Paris ve Londra’da Beş Parasız Kitap Özeti
Dünya çapında sevilen bir yazar olan George Orwell’in bugüne dek bütün kitapları kısa sürede çok satanlar listesine girmeyi başarmıştır. Yazarın bu kitabı da oldukça beğenilmiştir ve kısa sürede çok sayıda okur kazanmayı başarmıştır. Paris ve Londra gibi iki büyük şehrin modern görünümlerinden çok uzak bir hikâyeyi gözler önüne seren yazar, o dönemde yaşadığı yoksulluktan yola çıkarak, modern çağın aslında göründüğü kadar da modern olmadığını, büyük şehirlerin kirli, dar sokaklarında yaşanan yoksulluğu güzel bir kurgu halinde bizlere anlatıyor yazar. Bu kitabı ile yaşadığı tüm yoksulluğu, sokakta kalmasını yardım kuruluşlarını gezmesini ve çalıştığı iğrenç ortamları yazıyor.

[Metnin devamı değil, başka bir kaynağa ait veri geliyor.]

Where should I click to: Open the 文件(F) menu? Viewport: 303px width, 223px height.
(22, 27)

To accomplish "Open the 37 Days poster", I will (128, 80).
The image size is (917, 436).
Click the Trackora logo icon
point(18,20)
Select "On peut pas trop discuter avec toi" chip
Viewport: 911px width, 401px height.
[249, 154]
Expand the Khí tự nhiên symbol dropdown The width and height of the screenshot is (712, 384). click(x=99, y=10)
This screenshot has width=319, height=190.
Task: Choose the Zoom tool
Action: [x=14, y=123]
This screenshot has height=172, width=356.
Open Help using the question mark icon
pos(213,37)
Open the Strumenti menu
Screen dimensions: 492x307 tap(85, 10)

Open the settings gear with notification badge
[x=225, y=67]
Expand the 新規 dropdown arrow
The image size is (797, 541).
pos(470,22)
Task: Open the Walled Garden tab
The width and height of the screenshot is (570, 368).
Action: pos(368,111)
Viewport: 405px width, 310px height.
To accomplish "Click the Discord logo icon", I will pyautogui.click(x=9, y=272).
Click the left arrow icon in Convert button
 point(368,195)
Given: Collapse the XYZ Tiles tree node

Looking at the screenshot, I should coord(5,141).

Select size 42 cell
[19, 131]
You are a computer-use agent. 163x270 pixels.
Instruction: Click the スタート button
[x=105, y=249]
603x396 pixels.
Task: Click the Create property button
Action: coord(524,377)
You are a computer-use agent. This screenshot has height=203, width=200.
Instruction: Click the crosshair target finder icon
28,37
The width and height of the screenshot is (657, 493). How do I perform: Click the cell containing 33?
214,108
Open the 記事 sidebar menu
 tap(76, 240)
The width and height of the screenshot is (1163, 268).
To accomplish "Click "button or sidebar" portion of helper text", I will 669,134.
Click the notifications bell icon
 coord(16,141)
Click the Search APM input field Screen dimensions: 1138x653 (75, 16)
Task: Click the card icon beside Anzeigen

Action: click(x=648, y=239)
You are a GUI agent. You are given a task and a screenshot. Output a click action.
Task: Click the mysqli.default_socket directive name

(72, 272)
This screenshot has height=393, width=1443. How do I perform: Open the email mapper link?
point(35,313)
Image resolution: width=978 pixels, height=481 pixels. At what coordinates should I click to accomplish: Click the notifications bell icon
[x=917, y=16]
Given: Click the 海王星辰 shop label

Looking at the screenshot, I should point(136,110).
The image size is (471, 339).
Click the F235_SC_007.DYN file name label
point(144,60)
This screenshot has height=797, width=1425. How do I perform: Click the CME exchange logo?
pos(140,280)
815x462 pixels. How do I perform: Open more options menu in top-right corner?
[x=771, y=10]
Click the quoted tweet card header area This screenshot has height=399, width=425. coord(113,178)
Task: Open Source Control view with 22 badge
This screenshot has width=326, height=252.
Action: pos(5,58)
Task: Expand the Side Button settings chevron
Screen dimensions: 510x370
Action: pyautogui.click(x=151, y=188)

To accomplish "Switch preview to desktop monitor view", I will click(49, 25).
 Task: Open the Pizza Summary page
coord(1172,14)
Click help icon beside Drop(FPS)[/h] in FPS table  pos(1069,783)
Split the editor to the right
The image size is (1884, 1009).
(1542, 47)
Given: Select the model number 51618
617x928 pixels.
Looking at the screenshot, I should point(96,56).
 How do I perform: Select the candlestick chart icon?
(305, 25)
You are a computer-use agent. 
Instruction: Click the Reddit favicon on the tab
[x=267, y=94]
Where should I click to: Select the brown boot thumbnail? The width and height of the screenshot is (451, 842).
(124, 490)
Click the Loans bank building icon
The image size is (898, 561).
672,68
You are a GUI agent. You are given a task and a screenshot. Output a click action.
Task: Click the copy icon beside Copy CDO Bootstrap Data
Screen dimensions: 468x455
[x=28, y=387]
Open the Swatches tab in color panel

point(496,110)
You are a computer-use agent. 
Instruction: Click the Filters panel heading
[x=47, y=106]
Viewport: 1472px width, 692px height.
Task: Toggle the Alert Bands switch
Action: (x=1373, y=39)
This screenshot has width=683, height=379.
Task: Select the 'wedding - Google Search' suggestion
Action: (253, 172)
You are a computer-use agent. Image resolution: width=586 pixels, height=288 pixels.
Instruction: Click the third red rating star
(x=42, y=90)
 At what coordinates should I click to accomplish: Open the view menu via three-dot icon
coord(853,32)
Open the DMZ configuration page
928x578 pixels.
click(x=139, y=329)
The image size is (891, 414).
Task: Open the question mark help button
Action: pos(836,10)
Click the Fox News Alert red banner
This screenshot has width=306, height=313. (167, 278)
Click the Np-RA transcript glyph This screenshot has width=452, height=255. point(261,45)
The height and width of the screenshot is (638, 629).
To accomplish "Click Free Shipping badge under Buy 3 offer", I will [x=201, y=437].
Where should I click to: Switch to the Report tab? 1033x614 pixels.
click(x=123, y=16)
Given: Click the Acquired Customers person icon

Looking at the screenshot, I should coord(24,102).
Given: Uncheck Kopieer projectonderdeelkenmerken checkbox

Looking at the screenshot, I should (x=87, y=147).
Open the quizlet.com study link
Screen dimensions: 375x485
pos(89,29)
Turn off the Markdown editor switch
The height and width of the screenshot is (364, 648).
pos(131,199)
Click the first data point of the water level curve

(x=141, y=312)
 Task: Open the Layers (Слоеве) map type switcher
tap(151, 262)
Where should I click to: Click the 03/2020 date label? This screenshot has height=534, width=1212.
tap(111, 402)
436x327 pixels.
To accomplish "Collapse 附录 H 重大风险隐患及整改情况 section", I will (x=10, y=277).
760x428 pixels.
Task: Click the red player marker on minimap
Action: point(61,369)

Paris ve Londra’da Beş Parasız kitap özeti yazarın hayatından bir kesit olarak karşımıza çıkıyor. Bir otelde çalıştığı ve az miktarda para ile ancak karnını doyurabildiği günleri anlatıyor yazar. Barınaklarda kalışını, sonra daha felaketinin gerçekleşmesi ve artık sokaklarda yatıyor olması gibi pek çok yoksulluk hikâyesi barındırıyor bu kitap. Tüm bunlar olup biterken modern çağın insanları sıcacık evlerine doğru yola koyuluyorlar. Karınları tok, sokaktakileri kimse görmüyor. Farklı insanlar, aynı şehir içerisinde fakat kimse kimseyi fark etmiyor bile. Uçurumlarla dolu iki şehirde yaşadığı acı gerçekleri ele alan yazar, insanların bu kadar vurdumduymaz oluşlarını açık ve sert bir dille kaleme almıştır. Belki de yazarın bu kadar insancıl ve eleştirel yaklaşımları o dönemde yaşadıklarından kaynaklanmaktadır. İnsanların birbirlerini görmeden duymadan yaşadıkları bir dönemin içerisinde var oluşu oldukça başarılı bir şekilde kitabında yazan yazar, aynı zamanda her zaman kullandığı sade ve çekici üslubu ile de sizlere yaşadıklarını adeta yaşatıyor. Bu kitap halen okumayanlar için bir cevher niteliğinde mutlaka okunması gereken kitaplardan biri.